§ GOAL OF THE EXERCISE:
Copy the lines from the one containing "Click the red arrow annotation" through the end of the records, inclusive, character for character, and leave the pictures out of your answer.

§ SOURCE RECORDS:
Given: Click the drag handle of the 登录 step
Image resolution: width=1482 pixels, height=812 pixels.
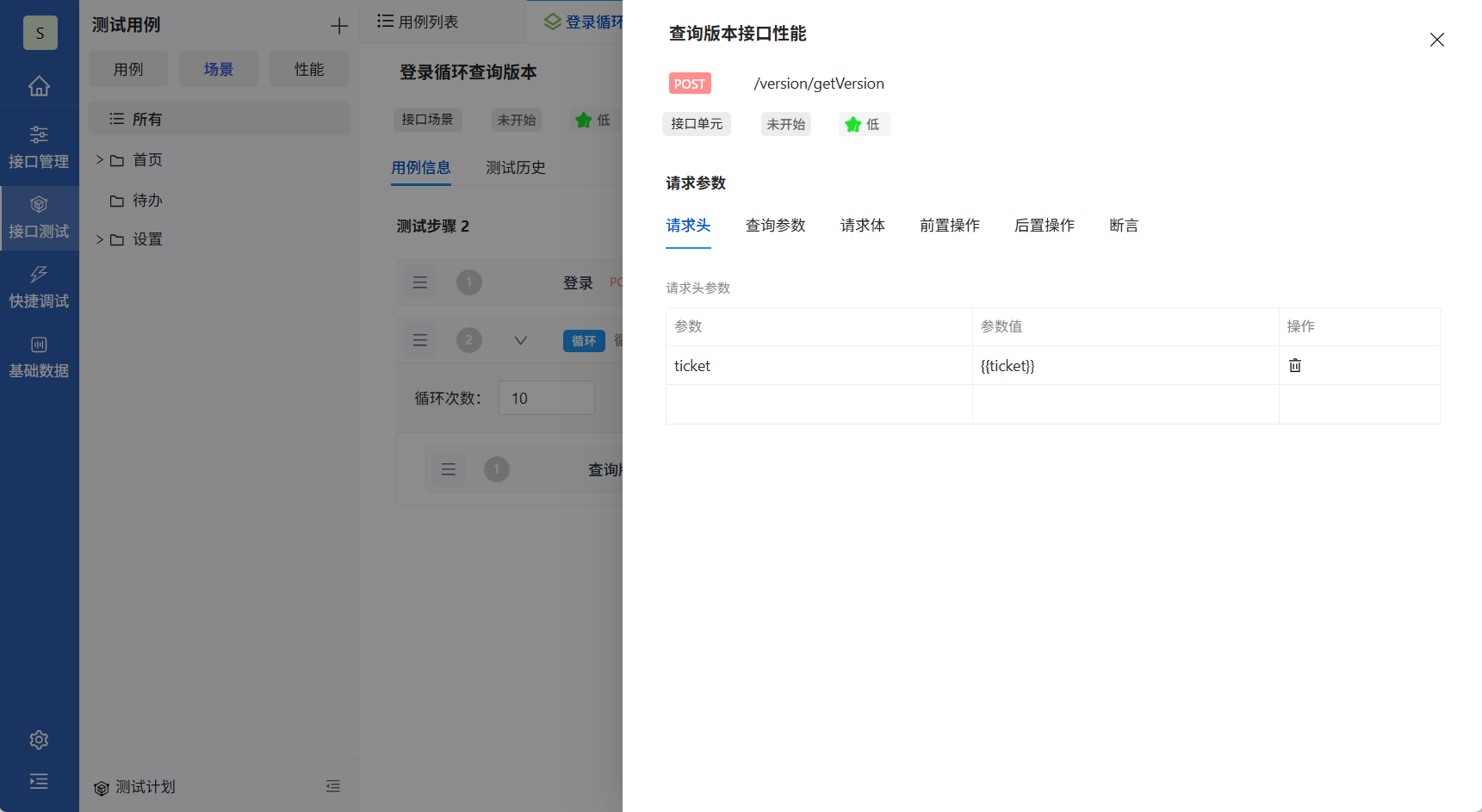Looking at the screenshot, I should point(420,282).
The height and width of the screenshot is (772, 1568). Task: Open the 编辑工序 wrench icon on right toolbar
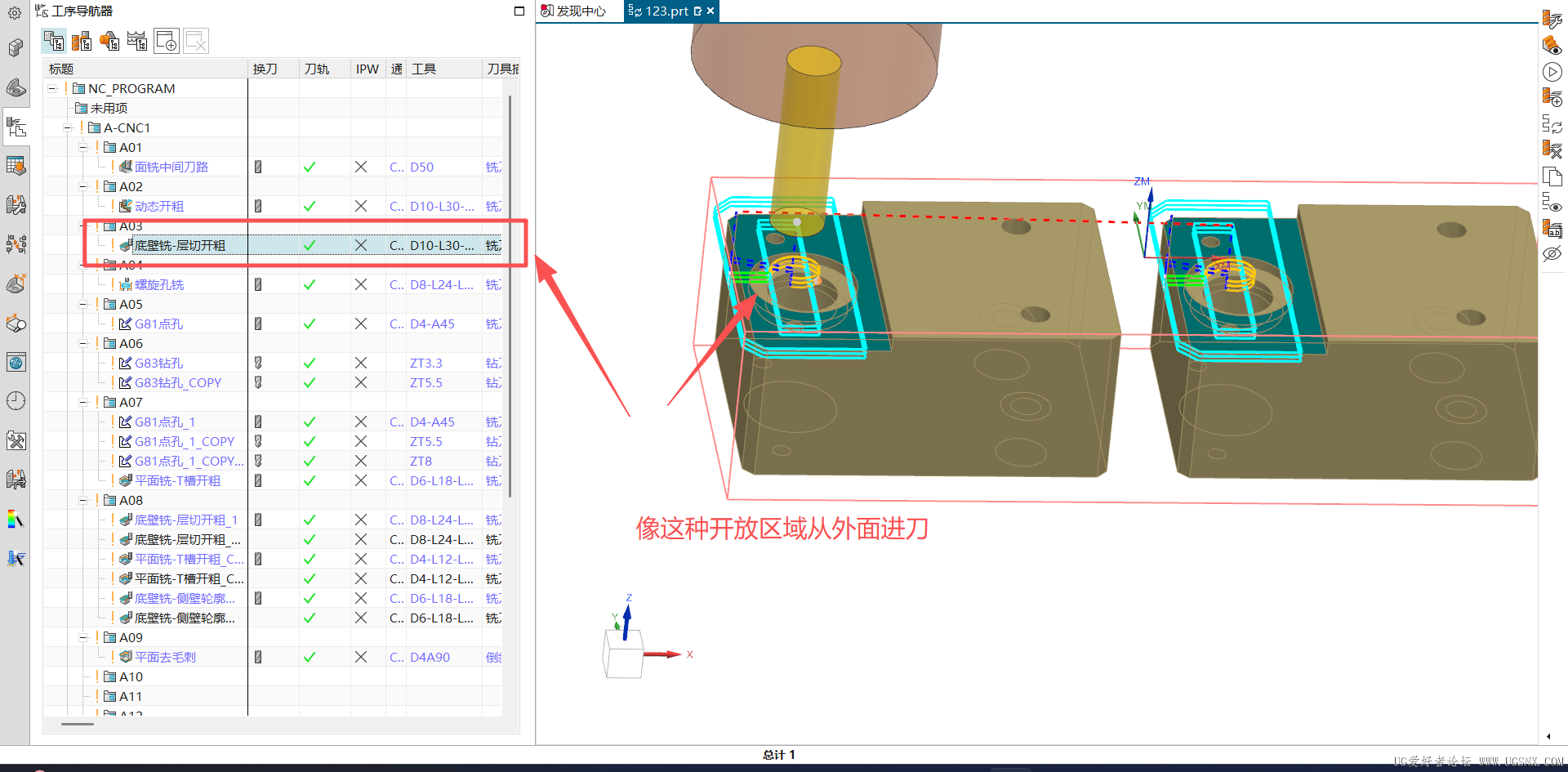[1552, 18]
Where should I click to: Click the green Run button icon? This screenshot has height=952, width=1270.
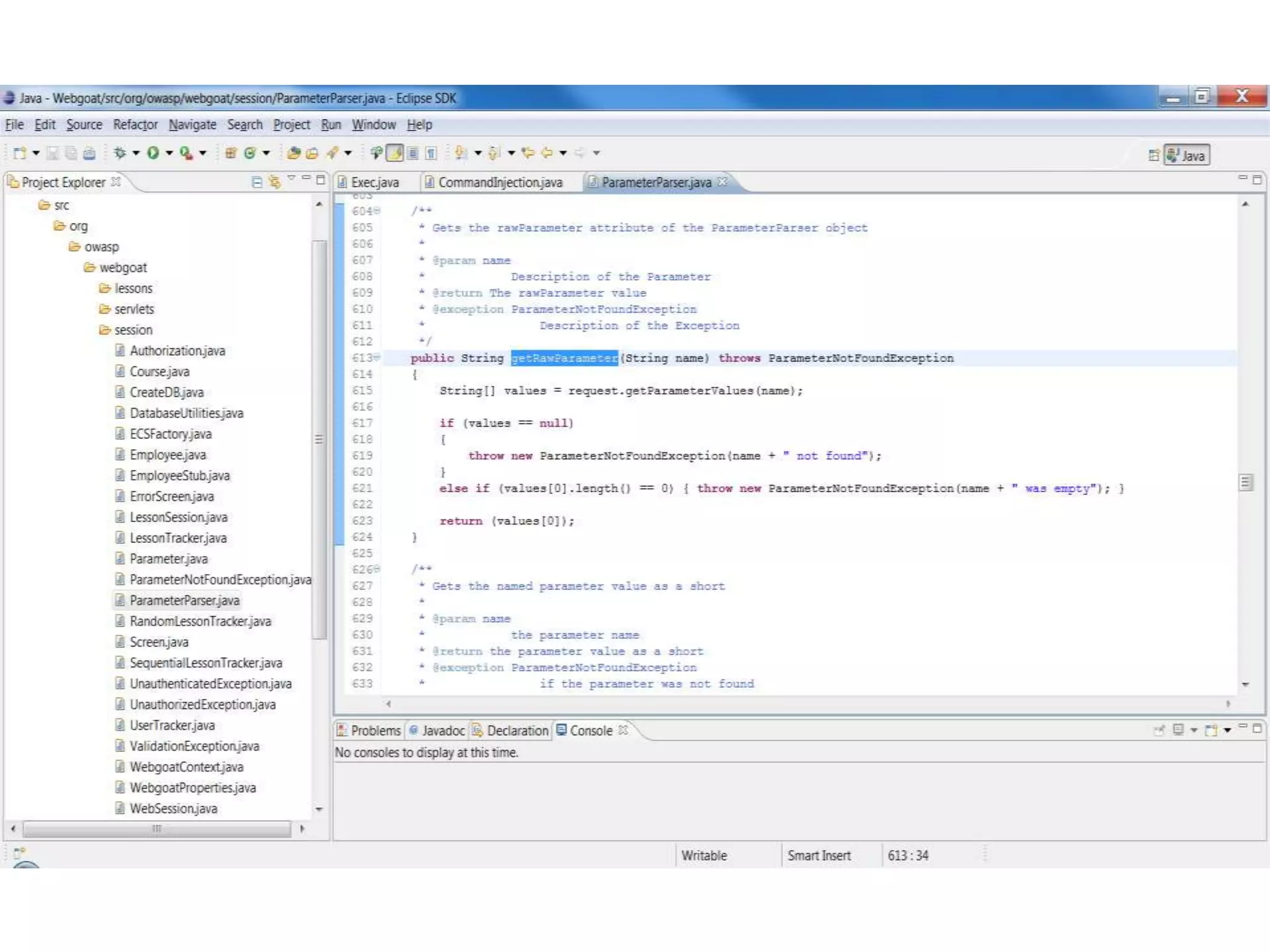(153, 152)
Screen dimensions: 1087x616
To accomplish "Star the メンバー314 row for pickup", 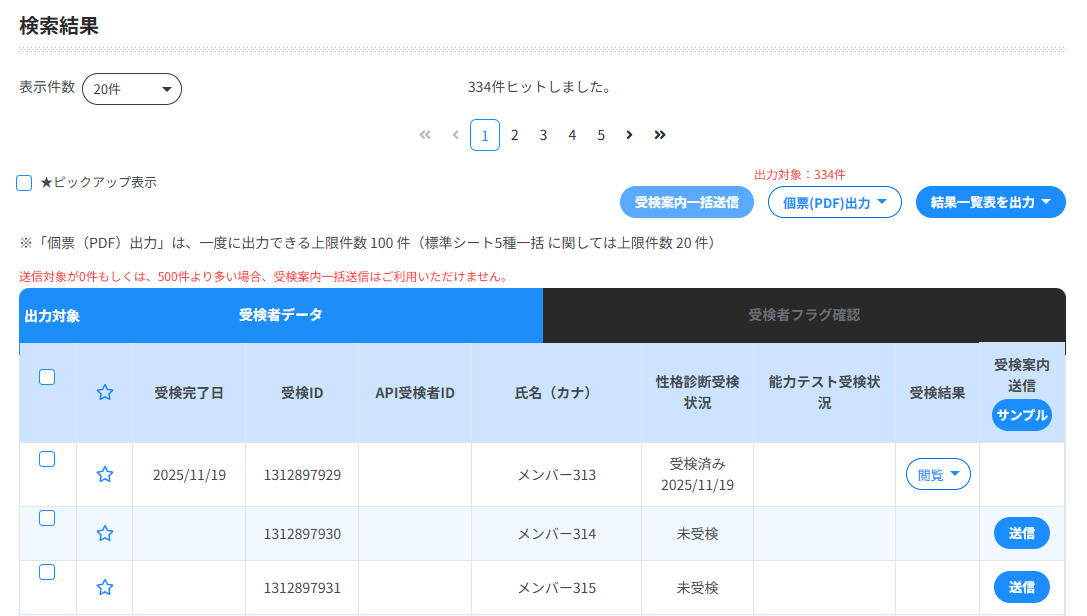I will pos(104,533).
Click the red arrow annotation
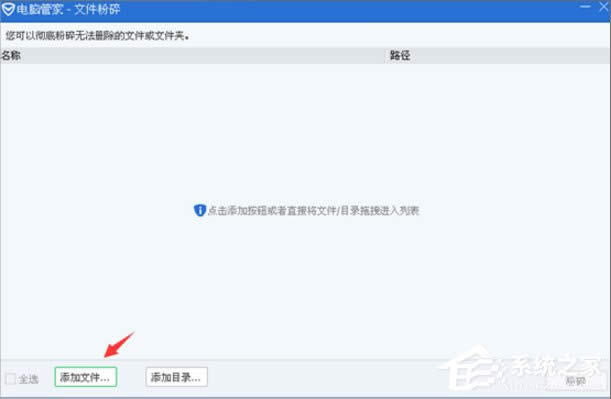 [x=119, y=344]
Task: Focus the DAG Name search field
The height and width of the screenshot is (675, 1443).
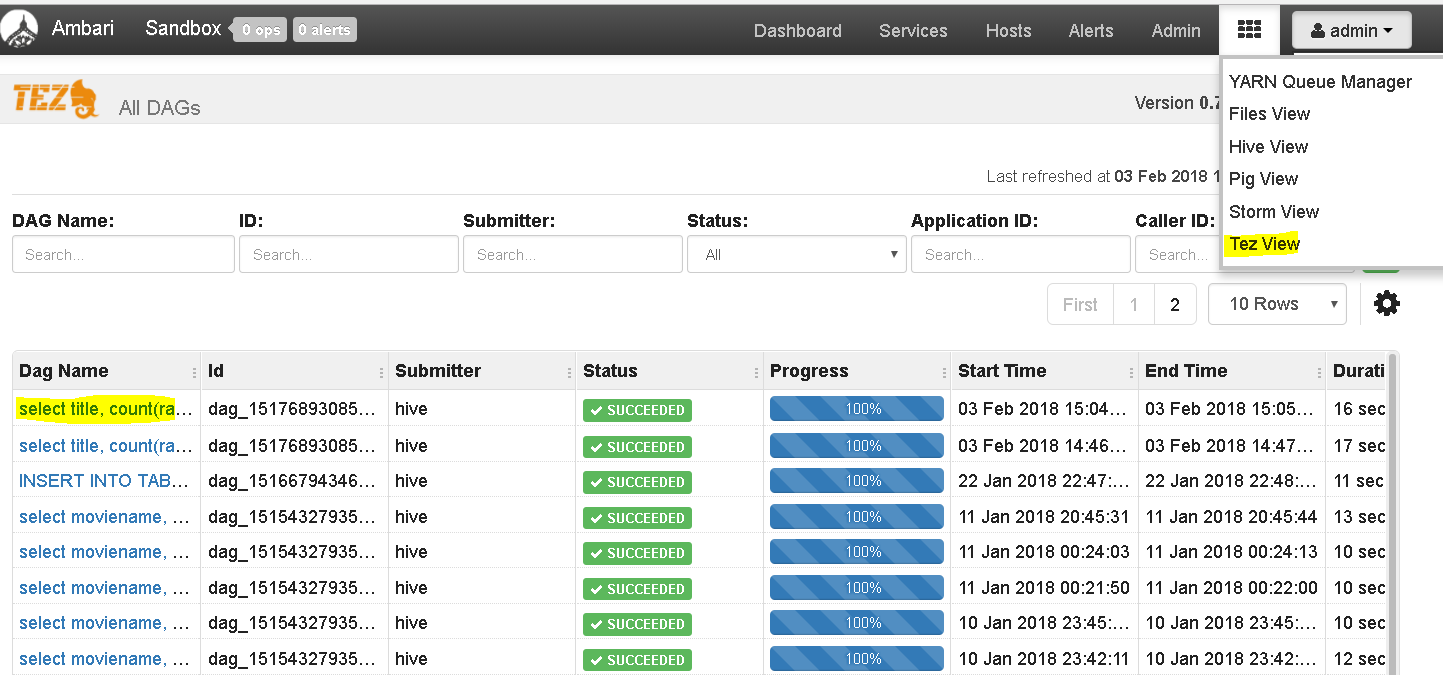Action: 123,254
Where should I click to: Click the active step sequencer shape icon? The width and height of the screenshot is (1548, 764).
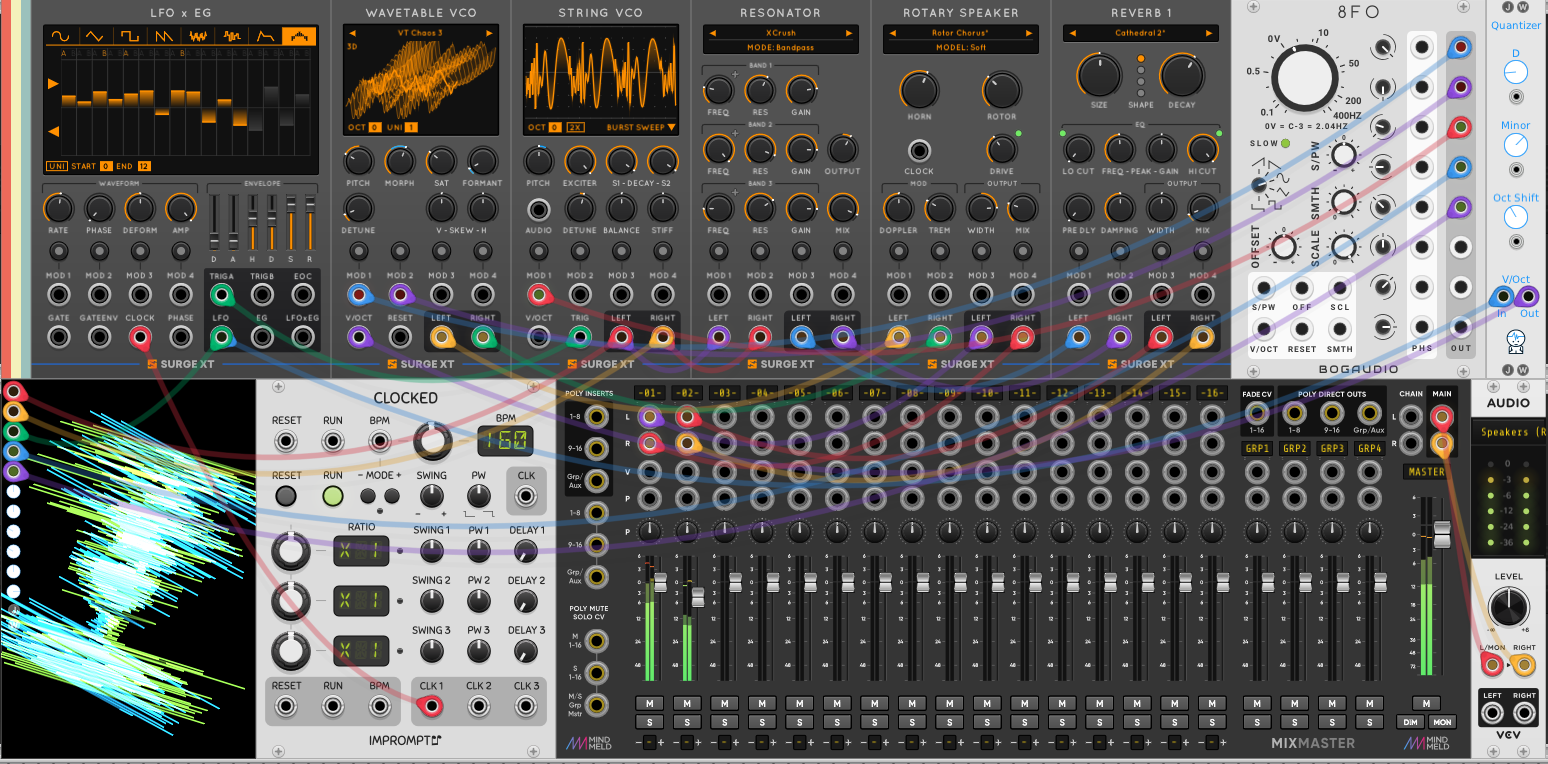299,35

§ ANSWER TO THIS PROBLEM:
Click the red arrow annotation
 [x=119, y=344]
Task: Focus the DAG Name search field
The height and width of the screenshot is (675, 1443).
Action: 123,254
Where should I click to: Click the active step sequencer shape icon? The width and height of the screenshot is (1548, 764).
299,35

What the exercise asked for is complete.